• [MATERIAL PROVIDED]:
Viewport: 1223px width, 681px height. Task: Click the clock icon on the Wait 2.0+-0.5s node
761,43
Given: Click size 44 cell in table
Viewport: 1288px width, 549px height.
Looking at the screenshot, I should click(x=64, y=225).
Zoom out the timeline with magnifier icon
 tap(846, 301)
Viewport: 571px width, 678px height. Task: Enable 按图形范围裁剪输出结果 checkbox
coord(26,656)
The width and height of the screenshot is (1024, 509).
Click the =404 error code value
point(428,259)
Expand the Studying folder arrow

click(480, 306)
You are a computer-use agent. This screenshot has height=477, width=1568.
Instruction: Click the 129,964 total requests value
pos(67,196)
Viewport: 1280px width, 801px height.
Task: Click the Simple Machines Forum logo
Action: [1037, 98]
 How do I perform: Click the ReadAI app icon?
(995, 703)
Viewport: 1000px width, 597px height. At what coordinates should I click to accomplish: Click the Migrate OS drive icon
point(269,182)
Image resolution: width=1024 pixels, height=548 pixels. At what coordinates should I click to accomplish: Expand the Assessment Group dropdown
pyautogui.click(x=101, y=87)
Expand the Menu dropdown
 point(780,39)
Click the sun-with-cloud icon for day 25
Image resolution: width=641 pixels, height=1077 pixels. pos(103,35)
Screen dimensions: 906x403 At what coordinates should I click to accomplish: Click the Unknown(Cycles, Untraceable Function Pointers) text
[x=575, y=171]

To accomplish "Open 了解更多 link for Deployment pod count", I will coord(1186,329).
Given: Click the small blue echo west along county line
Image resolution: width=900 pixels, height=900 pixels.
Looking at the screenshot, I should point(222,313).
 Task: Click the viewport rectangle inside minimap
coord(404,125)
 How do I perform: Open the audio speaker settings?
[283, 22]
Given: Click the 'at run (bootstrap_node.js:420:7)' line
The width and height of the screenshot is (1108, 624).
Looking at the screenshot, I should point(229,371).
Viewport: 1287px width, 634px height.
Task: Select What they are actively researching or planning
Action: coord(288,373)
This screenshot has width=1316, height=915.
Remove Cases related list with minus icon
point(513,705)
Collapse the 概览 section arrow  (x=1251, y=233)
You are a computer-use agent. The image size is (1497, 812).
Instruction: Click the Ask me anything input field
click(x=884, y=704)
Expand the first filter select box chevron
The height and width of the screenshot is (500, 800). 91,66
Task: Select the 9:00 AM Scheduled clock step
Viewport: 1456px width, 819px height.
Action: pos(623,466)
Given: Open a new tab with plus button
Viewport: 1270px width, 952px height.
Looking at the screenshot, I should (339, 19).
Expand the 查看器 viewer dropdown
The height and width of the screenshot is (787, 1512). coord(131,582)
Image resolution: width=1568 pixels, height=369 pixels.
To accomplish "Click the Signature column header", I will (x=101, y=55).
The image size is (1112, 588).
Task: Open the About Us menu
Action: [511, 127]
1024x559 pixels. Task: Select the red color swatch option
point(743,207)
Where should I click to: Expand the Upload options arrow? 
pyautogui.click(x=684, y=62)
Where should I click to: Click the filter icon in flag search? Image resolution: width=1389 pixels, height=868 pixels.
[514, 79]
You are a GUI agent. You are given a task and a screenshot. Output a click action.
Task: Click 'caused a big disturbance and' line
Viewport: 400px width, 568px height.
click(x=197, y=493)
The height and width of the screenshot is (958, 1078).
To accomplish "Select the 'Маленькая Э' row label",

• [DESCRIPTION OF THE TASK]:
Output the listing above as a Markdown table with the columns Row and Line, numbering each line and leaving out blank lines.

• [SOLUTION TO THIS TASK]:
| Row | Line |
|---|---|
| 1 | Viewport: 1223px width, 681px height. Task: Click the clock icon on the Wait 2.0+-0.5s node |
| 2 | 761,43 |
| 3 | Given: Click size 44 cell in table |
| 4 | Viewport: 1288px width, 549px height. |
| 5 | Looking at the screenshot, I should click(x=64, y=225). |
| 6 | Zoom out the timeline with magnifier icon |
| 7 |  tap(846, 301) |
| 8 | Viewport: 571px width, 678px height. Task: Enable 按图形范围裁剪输出结果 checkbox |
| 9 | coord(26,656) |
| 10 | The width and height of the screenshot is (1024, 509). |
| 11 | Click the =404 error code value |
| 12 | point(428,259) |
| 13 | Expand the Studying folder arrow |
| 14 | click(480, 306) |
| 15 | You are a computer-use agent. This screenshot has height=477, width=1568. |
| 16 | Instruction: Click the 129,964 total requests value |
| 17 | pos(67,196) |
| 18 | Viewport: 1280px width, 801px height. |
| 19 | Task: Click the Simple Machines Forum logo |
| 20 | Action: [1037, 98] |
| 21 |  How do I perform: Click the ReadAI app icon? |
| 22 | (995, 703) |
| 23 | Viewport: 1000px width, 597px height. At what coordinates should I click to accomplish: Click the Migrate OS drive icon |
| 24 | point(269,182) |
| 25 | Image resolution: width=1024 pixels, height=548 pixels. At what coordinates should I click to accomplish: Expand the Assessment Group dropdown |
| 26 | pyautogui.click(x=101, y=87) |
| 27 | Expand the Menu dropdown |
| 28 |  point(780,39) |
| 29 | Click the sun-with-cloud icon for day 25 |
| 30 | Image resolution: width=641 pixels, height=1077 pixels. pos(103,35) |
| 31 | Screen dimensions: 906x403 At what coordinates should I click to accomplish: Click the Unknown(Cycles, Untraceable Function Pointers) text |
| 32 | [x=575, y=171] |
| 33 | To accomplish "Open 了解更多 link for Deployment pod count", I will coord(1186,329). |
| 34 | Given: Click the small blue echo west along county line |
| 35 | Image resolution: width=900 pixels, height=900 pixels. |
| 36 | Looking at the screenshot, I should point(222,313). |
| 37 |  Task: Click the viewport rectangle inside minimap |
| 38 | coord(404,125) |
| 39 |  How do I perform: Open the audio speaker settings? |
| 40 | [283, 22] |
| 41 | Given: Click the 'at run (bootstrap_node.js:420:7)' line |
| 42 | The width and height of the screenshot is (1108, 624). |
| 43 | Looking at the screenshot, I should point(229,371). |
| 44 | Viewport: 1287px width, 634px height. |
| 45 | Task: Select What they are actively researching or planning |
| 46 | Action: coord(288,373) |
| 47 | This screenshot has width=1316, height=915. |
| 48 | Remove Cases related list with minus icon |
| 49 | point(513,705) |
| 50 | Collapse the 概览 section arrow  (x=1251, y=233) |
| 51 | You are a computer-use agent. The image size is (1497, 812). |
| 52 | Instruction: Click the Ask me anything input field |
| 53 | click(x=884, y=704) |
| 54 | Expand the first filter select box chevron |
| 55 | The height and width of the screenshot is (500, 800). 91,66 |
| 56 | Task: Select the 9:00 AM Scheduled clock step |
| 57 | Viewport: 1456px width, 819px height. |
| 58 | Action: pos(623,466) |
| 59 | Given: Open a new tab with plus button |
| 60 | Viewport: 1270px width, 952px height. |
| 61 | Looking at the screenshot, I should (339, 19). |
| 62 | Expand the 查看器 viewer dropdown |
| 63 | The height and width of the screenshot is (787, 1512). coord(131,582) |
| 64 | Image resolution: width=1568 pixels, height=369 pixels. |
| 65 | To accomplish "Click the Signature column header", I will (x=101, y=55). |
| 66 | The image size is (1112, 588). |
| 67 | Task: Open the About Us menu |
| 68 | Action: [511, 127] |
| 69 | 1024x559 pixels. Task: Select the red color swatch option |
| 70 | point(743,207) |
| 71 | Where should I click to: Expand the Upload options arrow?  |
| 72 | pyautogui.click(x=684, y=62) |
| 73 | Where should I click to: Click the filter icon in flag search? Image resolution: width=1389 pixels, height=868 pixels. |
| 74 | [514, 79] |
| 75 | You are a GUI agent. You are given a task and a screenshot. Output a click action. |
| 76 | Task: Click 'caused a big disturbance and' line |
| 77 | Viewport: 400px width, 568px height. |
| 78 | click(x=197, y=493) |
| 79 | The height and width of the screenshot is (958, 1078). |
| 80 | To accomplish "Select the 'Маленькая Э' row label", |